Dans cette zone, le HCR gère depuis des décennies des camps de réfugiés (dont les plus importants sont Daadab et Kakuma). L’organisation utilise depuis 2012, les empreintes digitales pour la reconnaissance des populations qui vivent dans les camps et la délivrance du statut de réfugié. Ce statut leur permet d’accéder à de modiques rations de nourriture, d’argent, de produits de base pour survivre. Dans le nord du Kenya, les populations font face depuis de nombreuses années à des sécheresses, des famines liées au réchauffement climatique. Pour les populations kenyanes qui vivent aux abords des camps, l’enregistrement sous un statut de réfugié leur assure quelques ressources pour survivre face aux aléas climatiques[14]. Depuis 2011, la gestion des bases de données de l’ONU concernant les réfugiés a été progressivement transmise au ministère de l’Intérieur kenyan[15]. Du fait de l’unicité des données biométriques et de la convergence des bases, des Kenyans enregistrés comme réfugiés ne sont plus en mesure de demander une carte d’identité kenyane. Reconnus comme réfugiés somaliens, ces citoyens font donc face à un double enregistrement qui leur a permis de survivre, mais les prive désormais de leur citoyenneté et des droits afférents.

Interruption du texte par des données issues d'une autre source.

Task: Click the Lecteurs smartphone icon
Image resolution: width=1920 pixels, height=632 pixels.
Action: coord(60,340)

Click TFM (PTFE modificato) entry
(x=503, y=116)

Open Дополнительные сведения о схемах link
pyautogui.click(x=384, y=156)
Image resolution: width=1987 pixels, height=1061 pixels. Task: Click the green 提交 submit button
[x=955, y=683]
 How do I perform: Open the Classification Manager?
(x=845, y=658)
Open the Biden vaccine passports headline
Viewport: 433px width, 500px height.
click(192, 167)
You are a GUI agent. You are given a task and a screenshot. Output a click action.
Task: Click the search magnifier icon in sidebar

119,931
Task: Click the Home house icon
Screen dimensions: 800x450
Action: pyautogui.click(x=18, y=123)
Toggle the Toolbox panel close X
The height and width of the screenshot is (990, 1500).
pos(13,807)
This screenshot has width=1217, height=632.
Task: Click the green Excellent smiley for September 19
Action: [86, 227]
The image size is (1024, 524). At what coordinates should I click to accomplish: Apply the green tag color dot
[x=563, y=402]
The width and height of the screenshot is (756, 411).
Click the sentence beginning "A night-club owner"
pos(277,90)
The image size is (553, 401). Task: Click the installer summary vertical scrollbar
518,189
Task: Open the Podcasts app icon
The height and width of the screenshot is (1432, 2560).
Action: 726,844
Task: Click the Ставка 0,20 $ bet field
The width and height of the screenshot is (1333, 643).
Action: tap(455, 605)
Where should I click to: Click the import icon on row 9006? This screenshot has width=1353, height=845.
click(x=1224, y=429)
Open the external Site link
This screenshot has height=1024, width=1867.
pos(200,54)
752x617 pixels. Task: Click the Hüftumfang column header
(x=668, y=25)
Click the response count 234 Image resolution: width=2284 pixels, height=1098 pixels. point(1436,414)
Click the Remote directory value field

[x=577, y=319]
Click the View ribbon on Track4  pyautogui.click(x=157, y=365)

Ainsi, alors que l’utilisation des technologies dans l’action publique est souvent présentée comme un simple outil technique, elle recouvre des questions politiques cruciales pour les citoyens. Au Kenya, l’utilisation des caractéristiques biométriques à des fins d’identification de la population ravive une histoire politique marquée par la domination coloniale européenne.
Plus encore, dans un contexte contemporain de valorisation marchande croissante des données, la constitution de bases de données étatiques pose la question de leur protection et de la régulation juridique de leur utilisation.